## Written exercise
Please rewrite the records as a numbered list, starting at the beginning of the records and ending at the line containing "I will 289,29.", both ends included and blank lines left out.

## Stored data entries
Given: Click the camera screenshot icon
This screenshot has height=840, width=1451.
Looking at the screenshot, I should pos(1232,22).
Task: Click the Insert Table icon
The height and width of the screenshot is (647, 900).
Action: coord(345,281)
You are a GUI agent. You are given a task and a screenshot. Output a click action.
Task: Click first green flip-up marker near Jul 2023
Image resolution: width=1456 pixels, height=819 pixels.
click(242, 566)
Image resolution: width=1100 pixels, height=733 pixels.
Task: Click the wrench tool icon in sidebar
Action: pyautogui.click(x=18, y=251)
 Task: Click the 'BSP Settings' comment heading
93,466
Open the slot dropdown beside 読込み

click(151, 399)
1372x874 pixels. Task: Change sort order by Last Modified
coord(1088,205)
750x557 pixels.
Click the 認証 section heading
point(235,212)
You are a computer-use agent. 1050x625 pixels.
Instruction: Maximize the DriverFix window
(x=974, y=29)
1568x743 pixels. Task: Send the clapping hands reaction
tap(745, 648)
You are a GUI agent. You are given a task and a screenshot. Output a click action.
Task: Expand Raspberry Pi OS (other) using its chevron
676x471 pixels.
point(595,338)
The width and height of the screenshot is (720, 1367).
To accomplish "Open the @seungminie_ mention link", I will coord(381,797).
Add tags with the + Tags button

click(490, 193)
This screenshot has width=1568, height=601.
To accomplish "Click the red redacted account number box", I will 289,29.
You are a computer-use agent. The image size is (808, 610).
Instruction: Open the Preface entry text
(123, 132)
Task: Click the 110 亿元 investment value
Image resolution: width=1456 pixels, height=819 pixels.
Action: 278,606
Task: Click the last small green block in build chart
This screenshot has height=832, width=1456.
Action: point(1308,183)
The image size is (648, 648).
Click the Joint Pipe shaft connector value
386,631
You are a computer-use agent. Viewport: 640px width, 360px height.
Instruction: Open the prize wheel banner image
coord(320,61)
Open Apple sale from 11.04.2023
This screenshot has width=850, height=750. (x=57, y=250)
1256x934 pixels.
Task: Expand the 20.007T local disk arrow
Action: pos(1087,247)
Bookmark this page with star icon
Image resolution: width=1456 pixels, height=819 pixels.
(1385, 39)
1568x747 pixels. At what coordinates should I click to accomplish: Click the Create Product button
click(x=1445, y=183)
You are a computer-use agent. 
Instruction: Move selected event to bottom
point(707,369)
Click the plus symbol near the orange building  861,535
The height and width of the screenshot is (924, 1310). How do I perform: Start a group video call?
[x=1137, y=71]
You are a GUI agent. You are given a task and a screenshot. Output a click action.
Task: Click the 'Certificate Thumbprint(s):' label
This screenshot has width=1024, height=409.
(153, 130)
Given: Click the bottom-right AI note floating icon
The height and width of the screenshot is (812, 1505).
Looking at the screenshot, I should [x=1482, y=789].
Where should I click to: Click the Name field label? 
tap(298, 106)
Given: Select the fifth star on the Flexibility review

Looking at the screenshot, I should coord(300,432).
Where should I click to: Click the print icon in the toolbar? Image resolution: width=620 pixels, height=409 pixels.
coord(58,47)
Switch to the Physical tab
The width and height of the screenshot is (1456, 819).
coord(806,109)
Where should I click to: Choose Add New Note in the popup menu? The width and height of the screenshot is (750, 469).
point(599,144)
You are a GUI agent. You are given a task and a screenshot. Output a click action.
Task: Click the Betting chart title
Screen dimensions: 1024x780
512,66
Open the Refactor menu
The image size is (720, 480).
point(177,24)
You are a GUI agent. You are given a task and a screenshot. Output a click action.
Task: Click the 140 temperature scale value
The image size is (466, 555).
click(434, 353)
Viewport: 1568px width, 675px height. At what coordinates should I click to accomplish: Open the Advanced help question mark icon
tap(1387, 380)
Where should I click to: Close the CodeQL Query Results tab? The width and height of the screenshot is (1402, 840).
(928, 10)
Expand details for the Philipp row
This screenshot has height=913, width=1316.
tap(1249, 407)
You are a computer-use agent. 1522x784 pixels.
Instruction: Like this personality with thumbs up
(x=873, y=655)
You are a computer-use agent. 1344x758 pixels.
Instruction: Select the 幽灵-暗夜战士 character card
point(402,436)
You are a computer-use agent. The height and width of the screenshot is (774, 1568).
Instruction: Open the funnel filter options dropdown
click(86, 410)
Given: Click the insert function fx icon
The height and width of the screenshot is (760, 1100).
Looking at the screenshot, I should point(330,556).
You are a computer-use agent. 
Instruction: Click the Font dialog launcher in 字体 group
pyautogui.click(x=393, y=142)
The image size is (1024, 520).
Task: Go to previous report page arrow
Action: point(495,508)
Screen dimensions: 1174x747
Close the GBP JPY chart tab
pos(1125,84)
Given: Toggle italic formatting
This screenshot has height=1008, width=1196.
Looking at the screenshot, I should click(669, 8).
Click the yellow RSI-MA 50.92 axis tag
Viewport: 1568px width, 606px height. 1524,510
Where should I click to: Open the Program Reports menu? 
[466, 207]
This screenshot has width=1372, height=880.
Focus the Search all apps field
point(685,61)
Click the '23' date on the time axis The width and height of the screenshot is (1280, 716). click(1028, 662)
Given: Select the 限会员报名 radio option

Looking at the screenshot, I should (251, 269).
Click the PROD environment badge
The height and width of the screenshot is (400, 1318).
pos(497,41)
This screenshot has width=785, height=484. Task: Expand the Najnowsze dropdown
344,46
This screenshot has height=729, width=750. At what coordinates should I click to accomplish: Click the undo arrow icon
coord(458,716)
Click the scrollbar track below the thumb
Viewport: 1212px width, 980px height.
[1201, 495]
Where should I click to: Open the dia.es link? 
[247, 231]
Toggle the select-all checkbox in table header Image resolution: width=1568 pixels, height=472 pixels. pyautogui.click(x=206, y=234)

## Task output
1. Given: Click the camera screenshot icon
2. This screenshot has height=840, width=1451.
3. Looking at the screenshot, I should pos(1232,22).
4. Task: Click the Insert Table icon
5. The height and width of the screenshot is (647, 900).
6. Action: coord(345,281)
7. You are a GUI agent. You are given a task and a screenshot. Output a click action.
8. Task: Click first green flip-up marker near Jul 2023
9. Image resolution: width=1456 pixels, height=819 pixels.
10. click(242, 566)
11. Image resolution: width=1100 pixels, height=733 pixels.
12. Task: Click the wrench tool icon in sidebar
13. Action: pyautogui.click(x=18, y=251)
14.  Task: Click the 'BSP Settings' comment heading
15. 93,466
16. Open the slot dropdown beside 読込み
17. click(151, 399)
18. 1372x874 pixels. Task: Change sort order by Last Modified
19. coord(1088,205)
20. 750x557 pixels.
21. Click the 認証 section heading
22. point(235,212)
23. You are a computer-use agent. 1050x625 pixels.
24. Instruction: Maximize the DriverFix window
25. (x=974, y=29)
26. 1568x743 pixels. Task: Send the clapping hands reaction
27. tap(745, 648)
28. You are a GUI agent. You are given a task and a screenshot. Output a click action.
29. Task: Expand Raspberry Pi OS (other) using its chevron
30. 676x471 pixels.
31. point(595,338)
32. The width and height of the screenshot is (720, 1367).
33. To accomplish "Open the @seungminie_ mention link", I will coord(381,797).
34. Add tags with the + Tags button
35. click(490, 193)
36. This screenshot has width=1568, height=601.
37. To accomplish "Click the red redacted account number box", I will 289,29.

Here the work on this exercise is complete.